Taylor West, senior communications director at Cohnnabis, the marijuana-focused arm of Denver’s Cohn agency, also sees influencers as a viable option for companies struggling with branding strategy.

“I’m almost hesitant to say that too loudly, because I feel like Instagram will start to crack down,” she says. “But for as long as it lasts, that’s a channel that we can really benefit from.”

Mannix concurs. In May, she wrote an op-ed for Adweek extolling the virtues of influencer marketing, how these individuals can often sidestep regulations and offer brands a more “grassroots” approach to reaching a like-minded audience.

Of course, social media campaigns also hinge on aesthetics. Creating photo–friendly packaging is one of the most effective ways for brands to spread the word—or, rather, have the word spread for them. Carrie Solomon, founder of Leif Goods, knows from experience. In designing JUNK, her edibles sub-brand, she used glitter on the boxes specifically to drive Boomerang posts on Instagram. (Solomon: “It worked.”) To her, the design and branding proposition for marijuana is that simple: “The minute that we got on Instagram, everything changed. It’s really the key to everything.”
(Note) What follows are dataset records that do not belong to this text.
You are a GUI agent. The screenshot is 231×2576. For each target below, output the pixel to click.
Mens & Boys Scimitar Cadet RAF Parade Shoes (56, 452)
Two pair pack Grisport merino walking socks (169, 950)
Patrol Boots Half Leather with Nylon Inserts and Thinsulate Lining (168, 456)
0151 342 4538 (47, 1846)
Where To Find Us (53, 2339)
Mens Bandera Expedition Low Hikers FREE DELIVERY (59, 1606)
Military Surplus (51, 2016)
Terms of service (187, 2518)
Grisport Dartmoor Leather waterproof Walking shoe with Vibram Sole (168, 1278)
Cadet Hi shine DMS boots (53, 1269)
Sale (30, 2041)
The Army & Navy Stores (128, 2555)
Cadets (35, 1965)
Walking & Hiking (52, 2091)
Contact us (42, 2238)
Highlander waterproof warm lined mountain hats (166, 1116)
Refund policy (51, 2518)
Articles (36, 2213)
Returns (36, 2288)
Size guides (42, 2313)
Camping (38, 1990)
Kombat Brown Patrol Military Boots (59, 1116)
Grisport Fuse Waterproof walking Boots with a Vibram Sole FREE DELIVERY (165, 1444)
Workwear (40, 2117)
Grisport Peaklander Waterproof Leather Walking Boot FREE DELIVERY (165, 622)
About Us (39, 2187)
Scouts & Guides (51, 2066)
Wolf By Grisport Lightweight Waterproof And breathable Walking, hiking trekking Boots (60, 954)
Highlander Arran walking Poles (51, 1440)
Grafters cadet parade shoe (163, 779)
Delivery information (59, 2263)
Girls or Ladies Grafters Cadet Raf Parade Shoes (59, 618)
But how far can Leif Goods or, moreover, a powerhouse like MedMen, really get on viral content? Can you build the IKEA of weed on influencers and guerrilla marketing alone?
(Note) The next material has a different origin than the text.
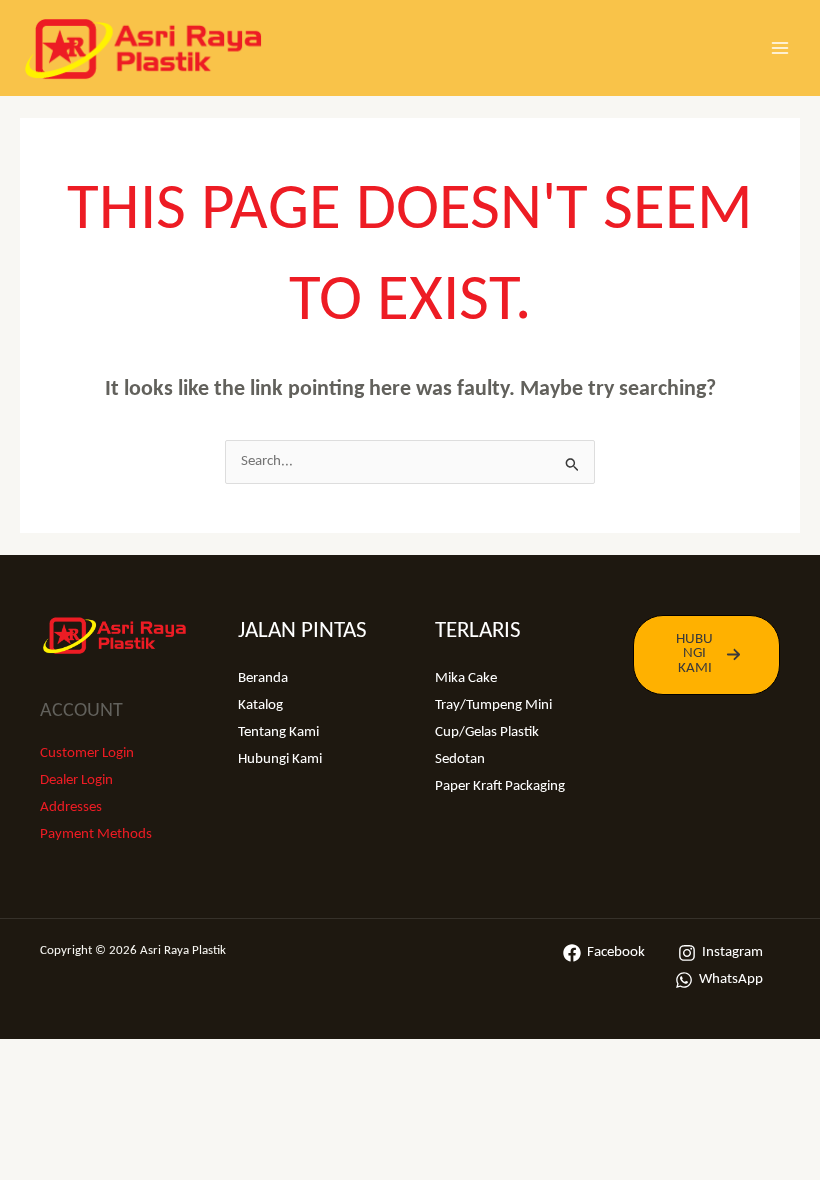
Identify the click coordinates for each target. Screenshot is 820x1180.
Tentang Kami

MedMen's dispensary in West Hollywood. (Photo: Courtesy MedMen)
Partnership

Of all the hurdles in building (and branding) a legal marijuana empire, mainstream digital advertising might be the tallest. Google currently does not allow active promotion of any cannabis products, while Facebook (Instagram’s corporate parent) doesn’t allow advertising of any kind from companies involved in cannabis, regardless of the content. This despite the fact that digital channels are better suited to control audience—and maintain legal compliance in terms of content—than traditional mediums, like television or radio.

“There’s been very little willingness on the part of Facebook and Google to actually set down in black-and-white where the guardrails are,” West says. “That is incredibly frustrating, because this industry is unbelievably willing to play by rules—if you will just tell them what the rules are.”

But if Facebook and Google have deemed those waters too murky, it might be a lost cause. Big Tech isn’t going to be enticed, much less strong-armed, no matter how lucrative the marijuana industry becomes. Together, Google and Facebook controlled more than 70 percent of digital marketing in the U.S. last year; according to the economist Scott Galloway, their value exceeds that of the world’s top five advertising agencies, top five media companies, and top five communications companies—combined.

Instead of fighting the Silicon Valley monoliths, cannabis industry leaders like MedMen are relying on a major disruption in the marketing space to leave the duopoly behind.

“To say that a brand can’t grow without access to Facebook ads and [Google] AdWords is not taking into the account the idea that new channels are going to emerge,” says West. “No matter what we think is the state of marketing for cannabis, or anything else right now, in ten years, it’s going to be very different.”

Carrie Solomon, the founder/ designer from Leif Goods and JUNK, agrees. To her, it’s only a matter of time before the cannabis industry finds a smart, progressive solution, just as it did by moving upmarket using lifestyle branding. She’s confident traditional advertising is “going the way of the dinosaur,” and that she and her peers will be ready for what- ever’s next.

“Our industry is full of creative thinkers, able to be agile and thoughtful about functioning in this brave new world,” says Solomon. “It’s a train that you can’t really stop.”